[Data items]
##############################

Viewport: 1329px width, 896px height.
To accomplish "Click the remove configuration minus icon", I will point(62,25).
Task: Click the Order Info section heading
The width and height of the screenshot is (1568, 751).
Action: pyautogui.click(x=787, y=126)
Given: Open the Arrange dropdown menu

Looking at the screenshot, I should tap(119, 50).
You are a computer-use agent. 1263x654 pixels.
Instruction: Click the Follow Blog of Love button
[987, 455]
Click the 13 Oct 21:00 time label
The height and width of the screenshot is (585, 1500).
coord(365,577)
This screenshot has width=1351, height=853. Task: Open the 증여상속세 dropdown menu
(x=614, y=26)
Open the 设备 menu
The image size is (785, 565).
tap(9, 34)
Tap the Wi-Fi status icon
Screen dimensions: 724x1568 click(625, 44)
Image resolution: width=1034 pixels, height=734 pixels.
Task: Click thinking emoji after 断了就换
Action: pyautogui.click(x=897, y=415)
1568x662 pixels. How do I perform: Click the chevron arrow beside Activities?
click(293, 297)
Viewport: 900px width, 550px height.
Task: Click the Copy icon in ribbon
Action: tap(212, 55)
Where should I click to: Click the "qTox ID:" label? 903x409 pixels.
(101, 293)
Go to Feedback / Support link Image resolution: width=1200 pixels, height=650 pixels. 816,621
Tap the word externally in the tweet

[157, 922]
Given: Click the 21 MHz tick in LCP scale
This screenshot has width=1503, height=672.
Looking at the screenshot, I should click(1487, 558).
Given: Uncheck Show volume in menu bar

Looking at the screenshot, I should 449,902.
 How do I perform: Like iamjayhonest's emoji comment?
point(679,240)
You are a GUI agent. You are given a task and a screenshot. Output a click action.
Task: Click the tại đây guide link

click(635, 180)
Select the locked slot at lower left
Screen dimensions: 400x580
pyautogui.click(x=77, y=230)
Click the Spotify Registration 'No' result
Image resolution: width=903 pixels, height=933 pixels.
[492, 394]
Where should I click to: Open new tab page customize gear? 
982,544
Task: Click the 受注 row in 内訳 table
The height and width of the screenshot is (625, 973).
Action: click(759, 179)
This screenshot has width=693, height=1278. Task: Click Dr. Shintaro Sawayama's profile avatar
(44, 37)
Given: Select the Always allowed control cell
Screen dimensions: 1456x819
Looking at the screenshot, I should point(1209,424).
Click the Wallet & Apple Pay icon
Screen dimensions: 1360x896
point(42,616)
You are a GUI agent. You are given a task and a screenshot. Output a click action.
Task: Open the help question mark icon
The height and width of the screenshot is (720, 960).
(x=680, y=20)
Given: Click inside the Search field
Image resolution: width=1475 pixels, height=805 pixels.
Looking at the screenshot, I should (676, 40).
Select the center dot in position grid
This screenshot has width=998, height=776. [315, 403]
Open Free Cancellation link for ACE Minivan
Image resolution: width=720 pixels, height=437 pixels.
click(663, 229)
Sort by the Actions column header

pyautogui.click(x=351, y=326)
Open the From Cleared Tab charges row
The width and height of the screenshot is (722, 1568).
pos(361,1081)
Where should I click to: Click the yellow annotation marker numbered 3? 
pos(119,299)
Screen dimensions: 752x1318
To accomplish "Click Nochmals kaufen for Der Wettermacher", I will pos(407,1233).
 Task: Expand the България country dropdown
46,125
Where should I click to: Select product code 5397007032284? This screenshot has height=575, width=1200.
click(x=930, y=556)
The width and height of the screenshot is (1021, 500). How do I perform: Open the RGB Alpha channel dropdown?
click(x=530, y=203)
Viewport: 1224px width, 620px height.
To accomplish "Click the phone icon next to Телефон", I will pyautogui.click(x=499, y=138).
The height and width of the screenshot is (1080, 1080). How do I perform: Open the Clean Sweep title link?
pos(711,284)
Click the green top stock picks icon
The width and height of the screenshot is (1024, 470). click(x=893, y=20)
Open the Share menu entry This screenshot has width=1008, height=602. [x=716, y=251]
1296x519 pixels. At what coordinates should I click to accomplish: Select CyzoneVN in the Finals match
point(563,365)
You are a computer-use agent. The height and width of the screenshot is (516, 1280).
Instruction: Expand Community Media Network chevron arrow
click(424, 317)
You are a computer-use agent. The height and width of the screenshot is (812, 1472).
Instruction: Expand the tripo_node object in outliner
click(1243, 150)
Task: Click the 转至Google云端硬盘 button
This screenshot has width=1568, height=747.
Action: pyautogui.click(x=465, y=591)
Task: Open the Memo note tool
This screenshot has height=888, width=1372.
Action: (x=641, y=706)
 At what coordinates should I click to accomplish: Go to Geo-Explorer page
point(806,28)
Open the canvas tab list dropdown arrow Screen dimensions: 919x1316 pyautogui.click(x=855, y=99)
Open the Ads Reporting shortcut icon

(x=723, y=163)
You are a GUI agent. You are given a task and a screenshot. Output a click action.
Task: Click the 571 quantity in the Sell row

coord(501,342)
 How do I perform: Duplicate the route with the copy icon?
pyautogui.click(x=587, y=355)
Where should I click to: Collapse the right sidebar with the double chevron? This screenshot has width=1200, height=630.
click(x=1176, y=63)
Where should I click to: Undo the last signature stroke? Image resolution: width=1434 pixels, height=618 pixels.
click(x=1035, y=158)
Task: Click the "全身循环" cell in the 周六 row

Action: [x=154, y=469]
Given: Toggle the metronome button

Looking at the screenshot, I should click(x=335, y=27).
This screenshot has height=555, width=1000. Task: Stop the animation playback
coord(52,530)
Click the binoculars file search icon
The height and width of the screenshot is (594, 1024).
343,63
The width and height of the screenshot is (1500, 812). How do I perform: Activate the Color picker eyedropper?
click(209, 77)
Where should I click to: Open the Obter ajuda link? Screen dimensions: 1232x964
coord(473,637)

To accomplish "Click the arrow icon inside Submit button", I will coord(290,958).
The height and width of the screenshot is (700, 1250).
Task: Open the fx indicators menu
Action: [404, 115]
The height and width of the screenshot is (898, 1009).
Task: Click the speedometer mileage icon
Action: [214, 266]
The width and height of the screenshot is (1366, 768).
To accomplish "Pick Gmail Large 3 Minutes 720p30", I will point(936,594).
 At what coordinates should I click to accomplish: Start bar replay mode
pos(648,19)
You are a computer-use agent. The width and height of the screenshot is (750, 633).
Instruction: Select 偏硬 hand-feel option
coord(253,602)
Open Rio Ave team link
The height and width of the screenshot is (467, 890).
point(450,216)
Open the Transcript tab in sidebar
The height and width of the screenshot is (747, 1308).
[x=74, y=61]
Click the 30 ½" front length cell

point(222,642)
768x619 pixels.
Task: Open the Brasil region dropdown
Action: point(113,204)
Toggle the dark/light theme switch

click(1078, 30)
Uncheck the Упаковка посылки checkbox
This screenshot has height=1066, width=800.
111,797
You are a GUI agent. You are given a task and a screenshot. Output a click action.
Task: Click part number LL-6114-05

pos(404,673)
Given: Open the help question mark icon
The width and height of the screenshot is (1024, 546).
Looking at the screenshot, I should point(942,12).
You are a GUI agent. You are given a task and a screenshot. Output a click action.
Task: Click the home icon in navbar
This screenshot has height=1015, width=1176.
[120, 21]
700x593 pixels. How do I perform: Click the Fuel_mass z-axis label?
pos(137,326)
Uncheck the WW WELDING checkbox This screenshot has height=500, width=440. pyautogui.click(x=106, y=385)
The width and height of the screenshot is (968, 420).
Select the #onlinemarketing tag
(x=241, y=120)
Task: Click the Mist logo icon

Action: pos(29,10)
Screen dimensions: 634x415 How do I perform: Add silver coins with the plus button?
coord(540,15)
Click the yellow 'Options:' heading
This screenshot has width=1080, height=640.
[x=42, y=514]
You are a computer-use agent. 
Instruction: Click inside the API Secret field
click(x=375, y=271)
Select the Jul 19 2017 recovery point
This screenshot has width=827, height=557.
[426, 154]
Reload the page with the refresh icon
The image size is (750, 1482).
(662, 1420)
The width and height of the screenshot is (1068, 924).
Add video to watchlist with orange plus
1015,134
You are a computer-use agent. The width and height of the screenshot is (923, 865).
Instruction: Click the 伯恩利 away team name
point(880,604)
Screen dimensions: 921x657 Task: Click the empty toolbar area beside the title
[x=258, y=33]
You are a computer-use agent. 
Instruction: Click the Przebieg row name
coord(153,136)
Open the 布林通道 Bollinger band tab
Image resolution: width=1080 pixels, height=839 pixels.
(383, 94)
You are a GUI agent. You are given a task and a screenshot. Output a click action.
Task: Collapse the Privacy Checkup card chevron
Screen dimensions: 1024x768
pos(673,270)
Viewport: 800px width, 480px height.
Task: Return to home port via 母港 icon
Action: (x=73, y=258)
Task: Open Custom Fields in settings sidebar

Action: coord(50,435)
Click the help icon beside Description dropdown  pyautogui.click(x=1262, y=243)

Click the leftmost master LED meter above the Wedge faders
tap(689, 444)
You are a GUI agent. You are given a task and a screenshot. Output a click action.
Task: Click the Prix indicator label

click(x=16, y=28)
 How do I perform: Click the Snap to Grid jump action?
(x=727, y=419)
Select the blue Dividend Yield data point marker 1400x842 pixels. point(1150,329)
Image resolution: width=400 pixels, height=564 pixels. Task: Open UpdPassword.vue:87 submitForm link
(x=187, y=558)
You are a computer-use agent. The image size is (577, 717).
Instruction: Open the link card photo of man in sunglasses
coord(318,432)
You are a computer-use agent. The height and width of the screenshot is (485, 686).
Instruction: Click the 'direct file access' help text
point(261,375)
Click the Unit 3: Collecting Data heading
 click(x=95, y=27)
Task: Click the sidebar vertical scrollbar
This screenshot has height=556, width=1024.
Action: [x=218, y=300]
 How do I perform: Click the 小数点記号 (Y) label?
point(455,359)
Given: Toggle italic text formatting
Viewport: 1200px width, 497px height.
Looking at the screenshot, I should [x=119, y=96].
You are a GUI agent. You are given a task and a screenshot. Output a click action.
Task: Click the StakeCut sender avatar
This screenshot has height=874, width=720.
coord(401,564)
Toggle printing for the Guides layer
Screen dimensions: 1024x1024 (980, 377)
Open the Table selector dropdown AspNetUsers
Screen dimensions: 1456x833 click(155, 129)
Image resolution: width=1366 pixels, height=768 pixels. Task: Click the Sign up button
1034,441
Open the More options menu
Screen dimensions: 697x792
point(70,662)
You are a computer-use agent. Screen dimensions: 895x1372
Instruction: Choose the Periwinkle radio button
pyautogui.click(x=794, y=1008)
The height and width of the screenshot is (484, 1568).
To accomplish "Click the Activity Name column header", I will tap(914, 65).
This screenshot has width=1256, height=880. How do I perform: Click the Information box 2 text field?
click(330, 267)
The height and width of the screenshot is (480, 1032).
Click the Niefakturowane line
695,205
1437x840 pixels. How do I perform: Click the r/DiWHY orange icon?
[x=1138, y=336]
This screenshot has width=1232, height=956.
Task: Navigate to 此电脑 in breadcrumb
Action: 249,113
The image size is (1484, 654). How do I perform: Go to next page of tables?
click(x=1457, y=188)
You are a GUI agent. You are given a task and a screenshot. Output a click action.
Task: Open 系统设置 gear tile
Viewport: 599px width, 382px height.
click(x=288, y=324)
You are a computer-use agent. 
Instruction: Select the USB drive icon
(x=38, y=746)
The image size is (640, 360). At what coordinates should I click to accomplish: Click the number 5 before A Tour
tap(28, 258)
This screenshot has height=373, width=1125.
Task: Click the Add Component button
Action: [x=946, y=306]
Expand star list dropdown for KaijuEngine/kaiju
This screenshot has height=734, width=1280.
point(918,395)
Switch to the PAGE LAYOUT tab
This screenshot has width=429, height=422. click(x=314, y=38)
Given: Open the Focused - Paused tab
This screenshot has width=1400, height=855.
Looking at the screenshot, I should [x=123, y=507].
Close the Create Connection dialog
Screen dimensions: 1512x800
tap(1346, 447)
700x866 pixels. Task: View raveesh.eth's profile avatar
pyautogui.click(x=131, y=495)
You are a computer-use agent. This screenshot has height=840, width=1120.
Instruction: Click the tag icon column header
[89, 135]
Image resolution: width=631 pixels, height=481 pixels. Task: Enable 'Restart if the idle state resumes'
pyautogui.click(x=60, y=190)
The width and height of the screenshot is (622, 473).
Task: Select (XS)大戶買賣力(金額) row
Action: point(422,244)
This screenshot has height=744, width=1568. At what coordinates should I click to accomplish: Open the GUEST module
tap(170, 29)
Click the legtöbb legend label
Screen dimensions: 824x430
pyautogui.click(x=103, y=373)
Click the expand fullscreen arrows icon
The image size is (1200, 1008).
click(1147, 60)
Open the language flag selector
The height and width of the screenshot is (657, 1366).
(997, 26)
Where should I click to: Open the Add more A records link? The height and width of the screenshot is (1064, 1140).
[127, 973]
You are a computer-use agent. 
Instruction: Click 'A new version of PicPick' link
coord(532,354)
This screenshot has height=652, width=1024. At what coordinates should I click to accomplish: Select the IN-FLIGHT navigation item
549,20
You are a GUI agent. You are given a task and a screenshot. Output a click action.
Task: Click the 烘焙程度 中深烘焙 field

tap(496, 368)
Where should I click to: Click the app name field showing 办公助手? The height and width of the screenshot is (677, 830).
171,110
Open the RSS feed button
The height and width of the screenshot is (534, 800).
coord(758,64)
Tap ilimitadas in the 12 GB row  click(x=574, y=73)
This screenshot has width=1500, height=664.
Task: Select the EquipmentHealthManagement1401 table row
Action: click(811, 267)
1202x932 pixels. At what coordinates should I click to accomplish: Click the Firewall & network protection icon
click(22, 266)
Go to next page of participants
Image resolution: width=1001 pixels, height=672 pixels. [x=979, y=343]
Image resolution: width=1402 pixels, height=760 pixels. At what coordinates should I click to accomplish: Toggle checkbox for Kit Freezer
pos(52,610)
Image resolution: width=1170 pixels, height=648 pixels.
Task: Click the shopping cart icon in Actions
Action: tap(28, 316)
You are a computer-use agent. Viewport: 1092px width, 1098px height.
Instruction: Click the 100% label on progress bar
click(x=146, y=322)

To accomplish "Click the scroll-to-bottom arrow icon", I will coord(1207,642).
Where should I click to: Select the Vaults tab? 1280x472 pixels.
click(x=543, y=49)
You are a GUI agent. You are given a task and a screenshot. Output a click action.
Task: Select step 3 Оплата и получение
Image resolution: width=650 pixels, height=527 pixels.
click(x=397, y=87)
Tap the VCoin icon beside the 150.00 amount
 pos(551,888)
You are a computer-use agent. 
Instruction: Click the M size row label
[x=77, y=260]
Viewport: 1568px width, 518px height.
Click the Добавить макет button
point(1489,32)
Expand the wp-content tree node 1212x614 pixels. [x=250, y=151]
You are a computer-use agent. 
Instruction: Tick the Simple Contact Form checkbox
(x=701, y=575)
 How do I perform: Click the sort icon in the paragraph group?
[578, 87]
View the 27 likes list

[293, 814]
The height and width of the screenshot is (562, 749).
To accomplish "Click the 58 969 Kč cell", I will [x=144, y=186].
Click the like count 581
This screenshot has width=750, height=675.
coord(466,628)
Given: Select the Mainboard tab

##############################

WHAT YOU ARE ASKED TO DO: Could you output the lines above, exactly as written, from the one containing "Instruction: Tick the" through the last, with both ends included and no others?

PROBLEM SOLUTION:
Instruction: Tick the Simple Contact Form checkbox
(x=701, y=575)
 How do I perform: Click the sort icon in the paragraph group?
[578, 87]
View the 27 likes list

[293, 814]
The height and width of the screenshot is (562, 749).
To accomplish "Click the 58 969 Kč cell", I will [x=144, y=186].
Click the like count 581
This screenshot has width=750, height=675.
coord(466,628)
Given: Select the Mainboard tab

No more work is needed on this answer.